In records management systems records follow a simple lifecycle path. Records are identified as to type and state. When first tracked records are usually in a ‘current’ state – that is they are the latest, effective version of a record. At some point however, a review process will identify that a record should move to a non-current state, for example if a more recent version is created. Subsequently a second review will determine if a record is to be archived or destroyed. The review process is greatly simplified if criteria can be applied to identify the type of record, and if there are standard retention periods pre-assigned to each record type. Developing a list of all record types and the policies associated with them can be a daunting task.
Record retention periods can vary from a few months, to years or even decades, and the period is often defined by legislation or regulations. Financial records are typically required to be maintained for seven years, whereas pharmaceutical product records may have to be maintained for a period of years after the final sale of a drug which may be expected to be in the market for many decades. Since records may be required to be provided in support of activities such as legal proceedings, regulatory review or defense of intellectual property, records management systems allow ‘holds’ to be applied to records to override the normal advance of a record according to predefined lifecycle rules. Only when all holds have been removed can a record resume its normal lifecycle.
The breadth of reasons why records must be managed has increased dramatically. These include regulatory requirements for pharmaceutical products, patient privacy, health and safety, environmental protection, contractual regulations, corporate governance, data protection, defense of inventorship, patents, copyright, trademarks, etc. The range of file types that are considered records has also dramatically increased, but without doubt, the largest category is e-mail.

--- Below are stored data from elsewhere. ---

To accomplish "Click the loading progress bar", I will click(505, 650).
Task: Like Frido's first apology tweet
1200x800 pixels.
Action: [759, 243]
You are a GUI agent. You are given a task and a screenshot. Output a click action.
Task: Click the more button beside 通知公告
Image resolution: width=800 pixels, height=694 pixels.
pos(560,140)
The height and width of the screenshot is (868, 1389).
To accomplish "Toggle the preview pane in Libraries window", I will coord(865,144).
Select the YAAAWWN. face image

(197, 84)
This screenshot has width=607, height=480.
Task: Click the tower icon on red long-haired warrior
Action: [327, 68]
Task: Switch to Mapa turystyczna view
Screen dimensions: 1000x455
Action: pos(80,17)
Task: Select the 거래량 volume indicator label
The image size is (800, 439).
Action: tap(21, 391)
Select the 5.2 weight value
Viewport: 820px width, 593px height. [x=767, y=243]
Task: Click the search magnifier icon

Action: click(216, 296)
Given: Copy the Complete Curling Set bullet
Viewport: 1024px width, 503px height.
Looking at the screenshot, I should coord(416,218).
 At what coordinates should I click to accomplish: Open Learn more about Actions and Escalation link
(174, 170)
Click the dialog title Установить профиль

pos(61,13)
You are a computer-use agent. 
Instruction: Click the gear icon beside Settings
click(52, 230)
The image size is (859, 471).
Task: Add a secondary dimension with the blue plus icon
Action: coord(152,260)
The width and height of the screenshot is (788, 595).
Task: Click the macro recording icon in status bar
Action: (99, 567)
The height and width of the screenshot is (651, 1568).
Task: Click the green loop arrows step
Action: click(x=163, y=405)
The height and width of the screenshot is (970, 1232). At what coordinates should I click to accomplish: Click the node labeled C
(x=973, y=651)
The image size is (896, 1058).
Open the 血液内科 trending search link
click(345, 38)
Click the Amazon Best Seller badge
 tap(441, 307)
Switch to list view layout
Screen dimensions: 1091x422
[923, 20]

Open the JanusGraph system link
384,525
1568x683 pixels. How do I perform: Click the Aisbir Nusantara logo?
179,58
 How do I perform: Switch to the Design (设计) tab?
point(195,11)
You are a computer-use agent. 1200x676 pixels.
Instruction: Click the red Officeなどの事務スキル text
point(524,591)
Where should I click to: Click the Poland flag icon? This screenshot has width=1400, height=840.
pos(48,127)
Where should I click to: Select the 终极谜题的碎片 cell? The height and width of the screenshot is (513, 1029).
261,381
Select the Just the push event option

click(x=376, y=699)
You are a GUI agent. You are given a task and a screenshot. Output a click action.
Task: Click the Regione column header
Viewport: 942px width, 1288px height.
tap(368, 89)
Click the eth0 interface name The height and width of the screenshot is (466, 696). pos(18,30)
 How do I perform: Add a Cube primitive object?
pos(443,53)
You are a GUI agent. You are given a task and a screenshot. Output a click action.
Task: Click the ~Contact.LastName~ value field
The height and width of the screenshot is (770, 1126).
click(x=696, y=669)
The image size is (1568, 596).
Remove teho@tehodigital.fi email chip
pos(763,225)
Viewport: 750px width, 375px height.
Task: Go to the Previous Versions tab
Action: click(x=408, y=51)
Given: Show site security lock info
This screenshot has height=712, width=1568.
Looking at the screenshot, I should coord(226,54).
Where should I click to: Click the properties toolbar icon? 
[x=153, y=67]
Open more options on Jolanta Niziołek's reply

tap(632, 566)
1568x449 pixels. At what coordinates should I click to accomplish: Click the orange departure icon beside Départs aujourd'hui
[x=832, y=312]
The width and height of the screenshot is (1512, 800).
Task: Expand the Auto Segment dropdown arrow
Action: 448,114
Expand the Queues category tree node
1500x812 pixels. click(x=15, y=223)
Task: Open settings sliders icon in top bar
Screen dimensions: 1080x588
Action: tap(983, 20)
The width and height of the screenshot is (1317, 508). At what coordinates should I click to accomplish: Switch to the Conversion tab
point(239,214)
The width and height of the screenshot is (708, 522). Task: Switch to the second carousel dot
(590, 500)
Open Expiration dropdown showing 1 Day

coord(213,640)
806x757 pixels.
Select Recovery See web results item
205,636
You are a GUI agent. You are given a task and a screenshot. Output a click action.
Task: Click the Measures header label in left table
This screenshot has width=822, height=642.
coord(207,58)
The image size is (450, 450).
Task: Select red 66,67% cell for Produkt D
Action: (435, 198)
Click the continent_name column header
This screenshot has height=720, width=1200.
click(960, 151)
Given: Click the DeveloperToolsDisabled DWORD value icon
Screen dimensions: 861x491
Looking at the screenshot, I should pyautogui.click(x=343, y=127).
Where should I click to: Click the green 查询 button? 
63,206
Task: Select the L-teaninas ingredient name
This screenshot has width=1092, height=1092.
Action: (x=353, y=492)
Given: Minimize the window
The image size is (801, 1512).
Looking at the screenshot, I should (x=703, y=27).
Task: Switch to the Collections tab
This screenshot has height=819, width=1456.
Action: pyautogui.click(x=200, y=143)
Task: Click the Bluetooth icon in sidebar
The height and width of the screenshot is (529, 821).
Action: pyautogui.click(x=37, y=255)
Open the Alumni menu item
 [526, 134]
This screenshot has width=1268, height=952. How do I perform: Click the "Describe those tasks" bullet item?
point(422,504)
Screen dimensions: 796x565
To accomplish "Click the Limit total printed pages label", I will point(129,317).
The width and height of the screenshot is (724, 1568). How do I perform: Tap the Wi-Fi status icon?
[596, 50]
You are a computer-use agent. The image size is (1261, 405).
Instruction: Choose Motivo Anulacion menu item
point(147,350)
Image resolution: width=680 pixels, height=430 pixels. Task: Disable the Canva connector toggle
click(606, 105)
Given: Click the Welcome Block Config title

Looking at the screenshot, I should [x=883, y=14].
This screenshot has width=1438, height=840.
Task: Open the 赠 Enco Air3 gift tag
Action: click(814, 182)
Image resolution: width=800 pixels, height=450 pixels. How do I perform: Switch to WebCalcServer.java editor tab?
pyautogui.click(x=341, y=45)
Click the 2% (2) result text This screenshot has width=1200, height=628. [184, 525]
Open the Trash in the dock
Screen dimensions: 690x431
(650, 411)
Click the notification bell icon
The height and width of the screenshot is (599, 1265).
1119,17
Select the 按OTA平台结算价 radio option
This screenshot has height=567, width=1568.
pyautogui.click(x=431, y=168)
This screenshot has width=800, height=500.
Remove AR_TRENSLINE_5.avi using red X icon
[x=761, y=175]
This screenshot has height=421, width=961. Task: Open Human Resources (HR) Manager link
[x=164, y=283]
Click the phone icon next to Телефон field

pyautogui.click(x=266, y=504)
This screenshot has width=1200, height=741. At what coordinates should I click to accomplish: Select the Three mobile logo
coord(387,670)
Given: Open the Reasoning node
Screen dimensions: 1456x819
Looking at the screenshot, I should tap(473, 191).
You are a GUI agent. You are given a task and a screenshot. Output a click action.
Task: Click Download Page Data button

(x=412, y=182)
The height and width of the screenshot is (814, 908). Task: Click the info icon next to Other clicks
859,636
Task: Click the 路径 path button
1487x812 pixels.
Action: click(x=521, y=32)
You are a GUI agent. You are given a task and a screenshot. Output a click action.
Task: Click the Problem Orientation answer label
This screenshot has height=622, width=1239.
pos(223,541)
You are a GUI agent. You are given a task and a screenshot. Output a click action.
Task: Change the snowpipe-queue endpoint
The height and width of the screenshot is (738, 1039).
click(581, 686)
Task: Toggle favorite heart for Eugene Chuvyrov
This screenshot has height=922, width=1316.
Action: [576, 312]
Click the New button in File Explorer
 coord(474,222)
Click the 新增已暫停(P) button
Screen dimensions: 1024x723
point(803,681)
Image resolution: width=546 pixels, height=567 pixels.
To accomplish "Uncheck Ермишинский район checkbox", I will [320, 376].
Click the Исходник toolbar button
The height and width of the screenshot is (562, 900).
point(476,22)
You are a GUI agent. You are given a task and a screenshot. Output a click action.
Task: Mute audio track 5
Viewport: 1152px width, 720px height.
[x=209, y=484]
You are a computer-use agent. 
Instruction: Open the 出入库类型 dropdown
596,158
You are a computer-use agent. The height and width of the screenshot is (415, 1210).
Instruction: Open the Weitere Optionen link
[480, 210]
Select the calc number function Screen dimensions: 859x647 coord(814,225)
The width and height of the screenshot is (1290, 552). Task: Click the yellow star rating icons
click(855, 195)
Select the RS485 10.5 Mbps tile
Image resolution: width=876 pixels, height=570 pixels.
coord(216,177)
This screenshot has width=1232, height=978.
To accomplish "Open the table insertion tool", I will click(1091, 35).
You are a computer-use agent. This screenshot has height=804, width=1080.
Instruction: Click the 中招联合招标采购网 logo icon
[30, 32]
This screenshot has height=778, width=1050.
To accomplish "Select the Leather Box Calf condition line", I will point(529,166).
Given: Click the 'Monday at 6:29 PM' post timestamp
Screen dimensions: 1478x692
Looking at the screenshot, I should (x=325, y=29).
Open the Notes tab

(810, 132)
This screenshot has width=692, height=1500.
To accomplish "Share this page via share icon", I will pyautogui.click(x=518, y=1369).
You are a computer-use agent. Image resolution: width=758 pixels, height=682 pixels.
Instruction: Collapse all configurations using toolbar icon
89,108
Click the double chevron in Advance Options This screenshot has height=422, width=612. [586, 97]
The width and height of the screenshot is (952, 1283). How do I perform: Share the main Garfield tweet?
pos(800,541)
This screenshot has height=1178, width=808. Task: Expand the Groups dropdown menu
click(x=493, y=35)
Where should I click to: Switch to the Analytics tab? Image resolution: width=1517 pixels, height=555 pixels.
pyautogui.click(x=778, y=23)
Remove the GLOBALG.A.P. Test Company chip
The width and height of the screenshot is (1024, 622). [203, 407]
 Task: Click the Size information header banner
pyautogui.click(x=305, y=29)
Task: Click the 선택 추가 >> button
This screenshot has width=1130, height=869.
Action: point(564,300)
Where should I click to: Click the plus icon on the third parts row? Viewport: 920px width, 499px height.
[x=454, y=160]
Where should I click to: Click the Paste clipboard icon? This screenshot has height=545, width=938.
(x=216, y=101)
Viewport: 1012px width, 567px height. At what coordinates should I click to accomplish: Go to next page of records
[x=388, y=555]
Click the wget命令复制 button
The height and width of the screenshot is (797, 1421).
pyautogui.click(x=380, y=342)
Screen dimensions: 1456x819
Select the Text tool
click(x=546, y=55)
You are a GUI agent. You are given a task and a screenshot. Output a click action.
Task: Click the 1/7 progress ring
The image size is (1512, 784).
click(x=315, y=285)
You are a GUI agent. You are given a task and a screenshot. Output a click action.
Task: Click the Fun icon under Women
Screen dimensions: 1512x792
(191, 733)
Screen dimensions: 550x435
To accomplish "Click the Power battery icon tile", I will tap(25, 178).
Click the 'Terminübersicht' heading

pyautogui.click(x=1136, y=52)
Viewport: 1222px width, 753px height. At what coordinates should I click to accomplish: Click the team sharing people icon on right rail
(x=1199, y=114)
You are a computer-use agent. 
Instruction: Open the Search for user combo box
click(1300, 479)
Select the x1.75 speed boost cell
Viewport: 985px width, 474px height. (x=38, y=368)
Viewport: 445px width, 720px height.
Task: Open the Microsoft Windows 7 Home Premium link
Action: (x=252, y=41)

Pharmaceutical companies are finding they must apply a records management strategy to all of their e-mails. Traditionally companies had general policies whereby all e-mails were disposed of after a period such as 90 days, unless a staff member made a deliberate disposition decision. However, given the distribution list of many e-mails, in practice a significant portion e-mails were saved by at least one employee, often by copying them to their local computer, making a CD, floppy disk or USB stick copy, or even printing them out. Once opposing counsels in legal proceedings determined that there was a good chance that a copy of an e-mail still existed somewhere in a company, even after the defined destruction periods, they started to demand detailed searches, which of course are extremely expensive. Recently I was told by and IT staffer at a major pharmaceutical company that his company spent $10 million searching for and retrieving such e-mails in one case alone!
A few years ago companies were only concerned with backing up e-mails for disaster recovery. Then in a number of highly publicized cases it was discovered that backup tapes containing e-mails had been kept after the designated destruction period. Companies implemented procedures to destroy backup tapes, but now they are being required to recognize that a certain portion of e-mails are in fact corporate records that must be retained for defined, and often long, periods of time. Given the huge volume of e-mails, it is technically impractical to keep all e-mails. Therefore systems are being established which classify e-mails and automatically apply retention policies based on the record type. In other words records management is being applied to e-mail.
In summary, whereas records management was once a back office activity of limited visibility, it has moved up significantly on corporate agendas as companies struggle to comply with a broad range of regulatory, legislative and other requirements. Supporting technologies for records management and archiving are now integrated in an emerging class of enterprise content management applications in a manner that promises to enable the management of records in any format, wherever they are, and by whatever method they were exchanged. However, the shear volume of records, especially coming from e-mail exchange, promises to make comprehensive records management programs extremely challenging, and necessitate the application of risk-benefit analysis to optimize program efficiencies.
Records management is hardly new to the pharmaceutical industry. But what is new is the breadth of records that must now be kept, the increasing proportion of electronic records (especially e-mail), and the impact of additional, new regulations from beyond the life sciences sphere (e.g. Sarbanes-Oxley). These changes have in turn created awareness of records management in a larger audience within companies, but a number of recent survey have found considerable confusion and uncertainty about the subject. An overview of the subject may be of use at this time.
What is a record? Very simply, a record is the final output of a business, managerial or administrative transaction. It is important to emphasize the word ‘final’ as it places records management in the context of information lifecycle. Take for example a standard operating procedure (SOP); we understand that in creation a SOP would have gone through a typical lifecycle from initial authoring, review and amendment, approval and then release. The released SOP, which is the form that is actually used in the business to guide actions, is the final form and therefore the record. Earlier draft versions are not records, and indeed in many companies procedures are established to ensure that drafts are destroyed, along with any supporting information such a comments made during review.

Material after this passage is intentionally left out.